Requirement: Output only the lines from the line holding "Image resolution: width=413" through the close of the records, exactly as they appear, with all pictures omitted.

Data supplied:
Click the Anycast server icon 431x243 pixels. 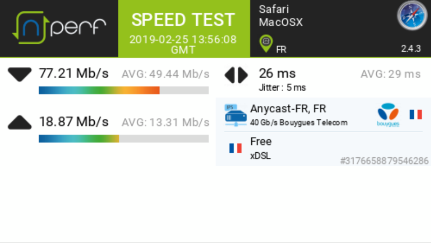235,115
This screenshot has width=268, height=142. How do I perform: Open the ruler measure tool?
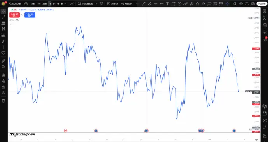3,61
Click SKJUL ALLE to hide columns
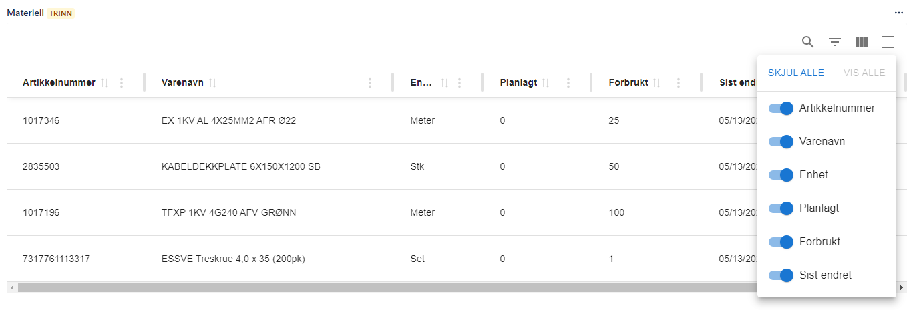This screenshot has height=310, width=911. pos(796,73)
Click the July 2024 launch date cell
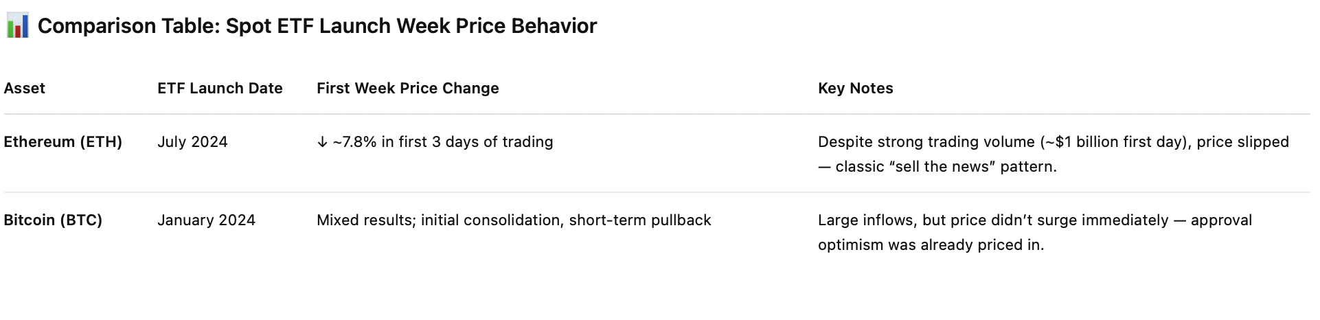1320x320 pixels. 192,142
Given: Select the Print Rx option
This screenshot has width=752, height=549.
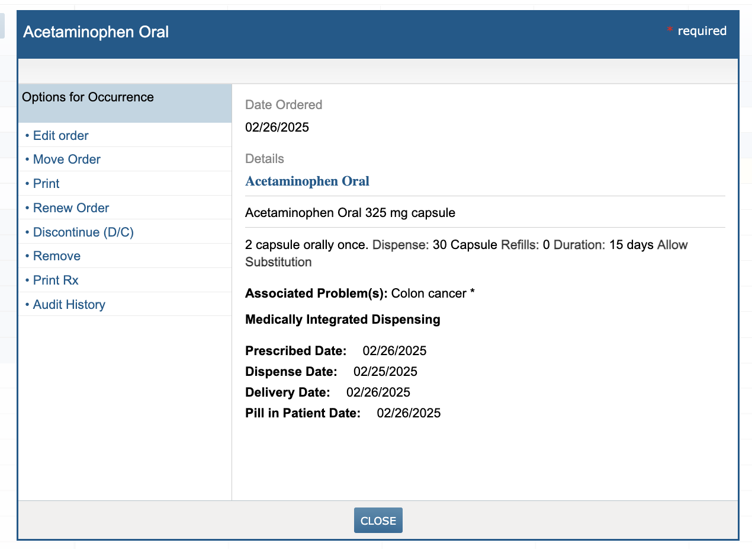Looking at the screenshot, I should tap(56, 280).
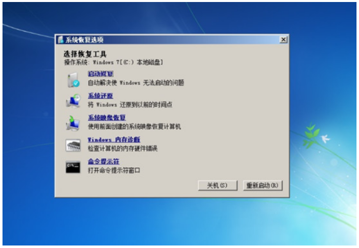This screenshot has width=359, height=248.
Task: Open the 启动修复 link
Action: [x=97, y=74]
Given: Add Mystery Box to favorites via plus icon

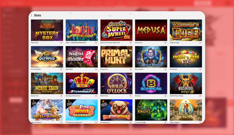Looking at the screenshot, I should click(61, 43).
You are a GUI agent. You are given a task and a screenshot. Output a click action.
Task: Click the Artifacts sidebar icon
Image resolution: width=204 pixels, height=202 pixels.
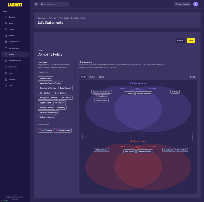[6, 79]
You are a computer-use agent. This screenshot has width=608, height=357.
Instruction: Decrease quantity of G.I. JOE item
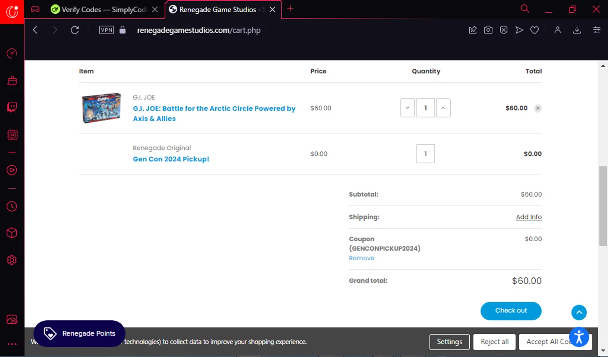407,108
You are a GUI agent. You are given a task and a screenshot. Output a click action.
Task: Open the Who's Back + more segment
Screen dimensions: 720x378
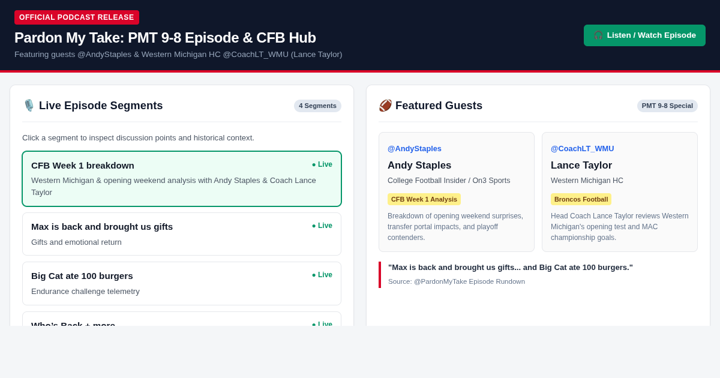pos(182,319)
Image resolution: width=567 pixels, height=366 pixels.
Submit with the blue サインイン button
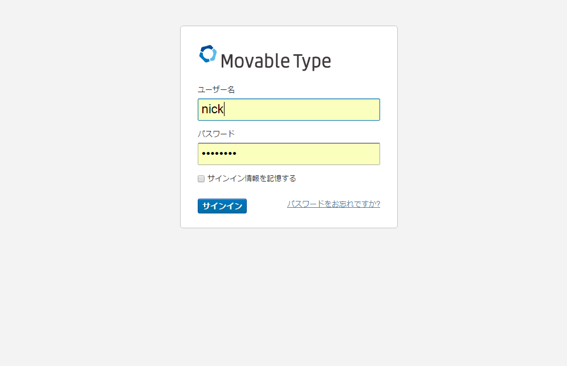[x=222, y=206]
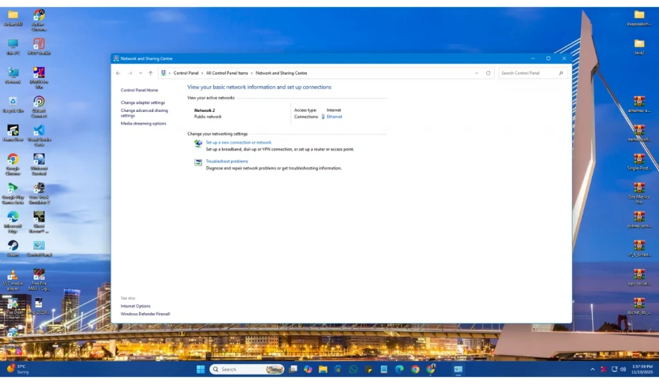Click the Search Control Panel field
659x384 pixels.
(528, 73)
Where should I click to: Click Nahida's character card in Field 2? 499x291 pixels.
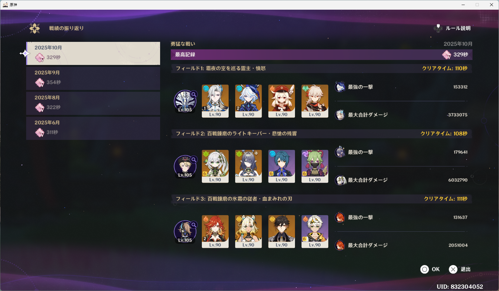pyautogui.click(x=215, y=166)
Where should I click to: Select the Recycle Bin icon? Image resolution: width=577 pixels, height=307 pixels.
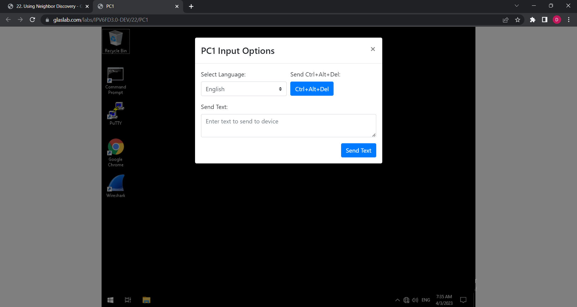click(x=116, y=41)
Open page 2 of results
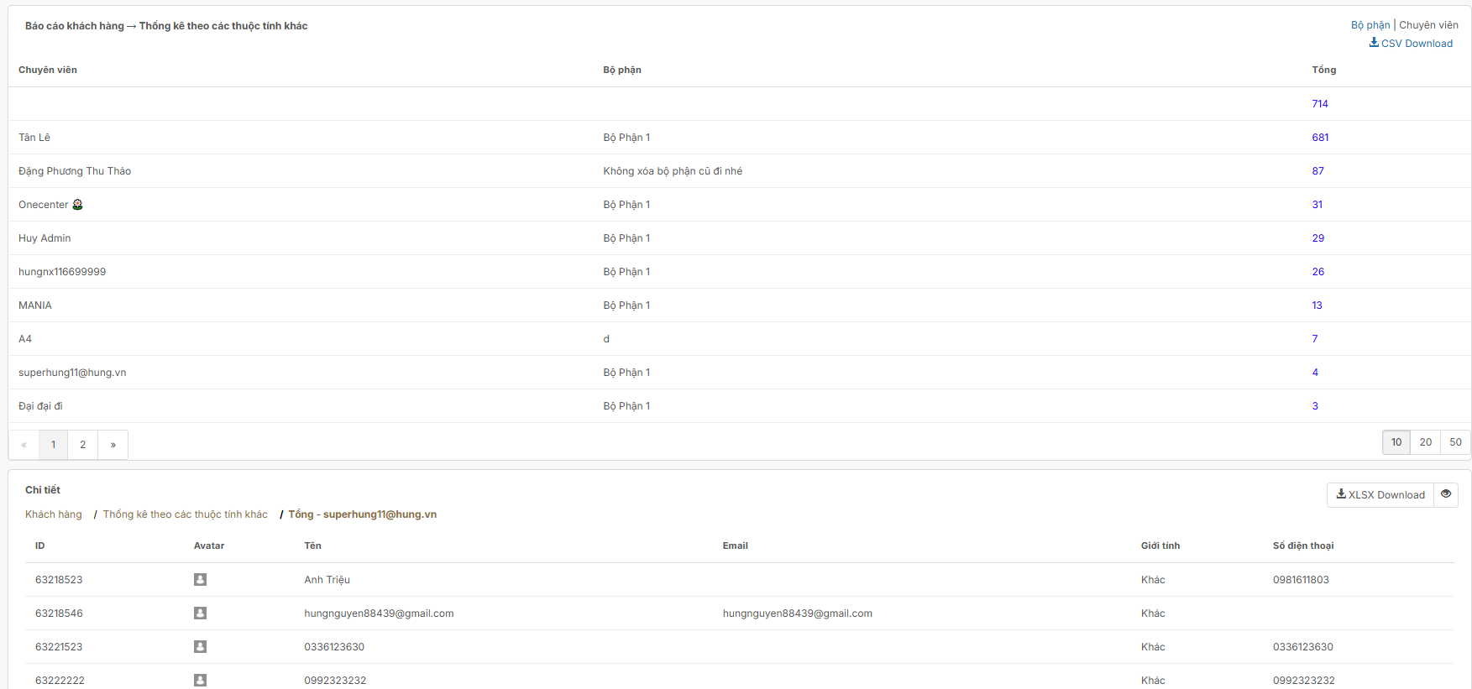 coord(82,445)
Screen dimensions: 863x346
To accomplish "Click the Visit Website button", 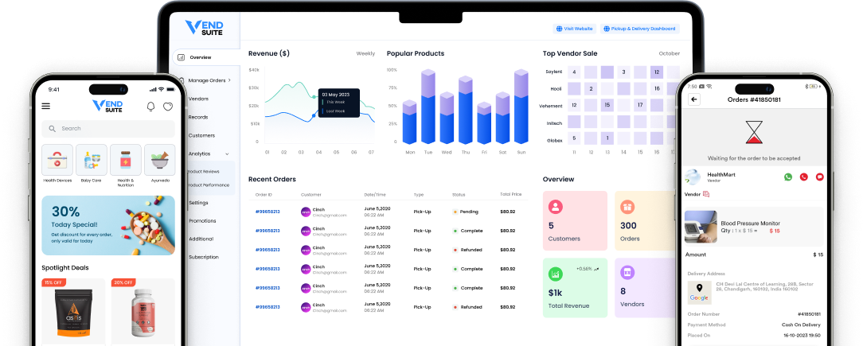I will click(574, 29).
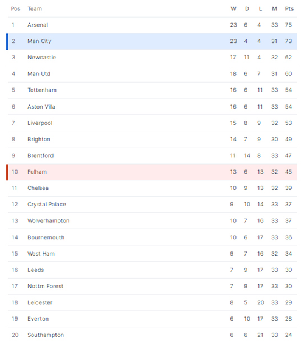Select the Newcastle team name
The width and height of the screenshot is (304, 343).
tap(41, 58)
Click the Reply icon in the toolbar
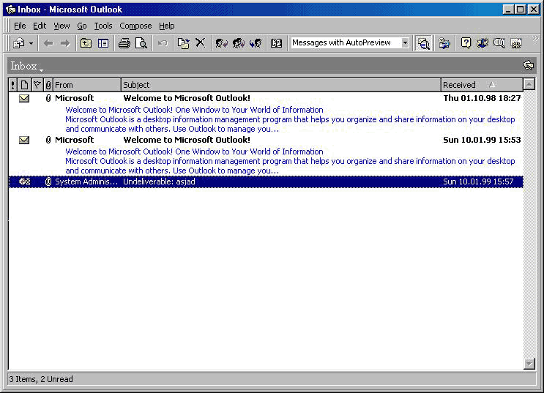The width and height of the screenshot is (544, 393). click(x=221, y=43)
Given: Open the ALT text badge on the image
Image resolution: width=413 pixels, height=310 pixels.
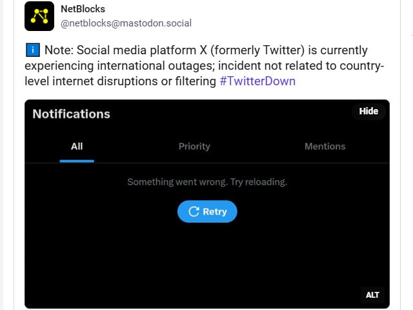Looking at the screenshot, I should [372, 295].
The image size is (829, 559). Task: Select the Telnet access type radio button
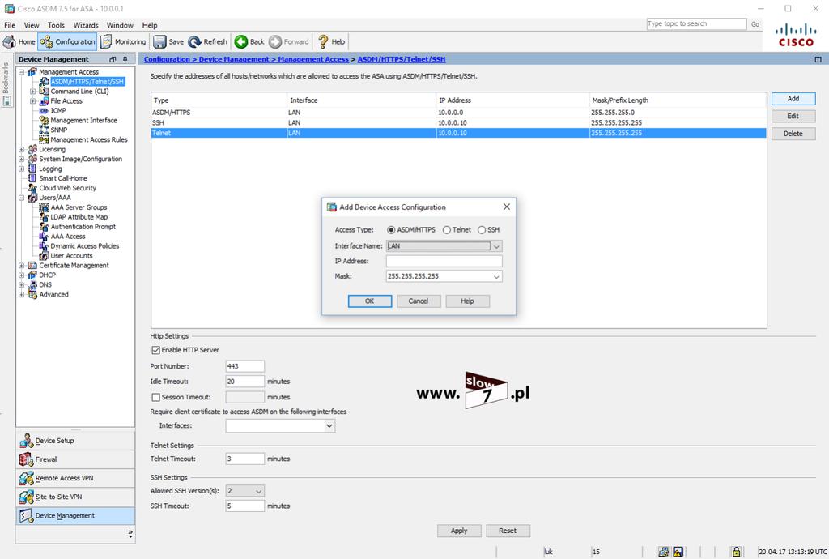[447, 230]
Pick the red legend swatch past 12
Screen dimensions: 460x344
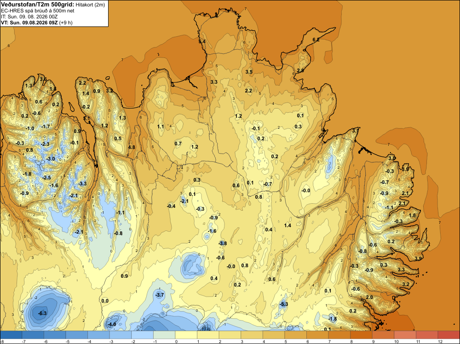pos(449,335)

Written answer:
Image resolution: width=413 pixels, height=310 pixels.
Looking at the screenshot, I should [372, 295].
The image size is (829, 559). Task: Select the Telnet access type radio button
[447, 230]
Pick the red legend swatch past 12
Screen dimensions: 460x344
pos(449,335)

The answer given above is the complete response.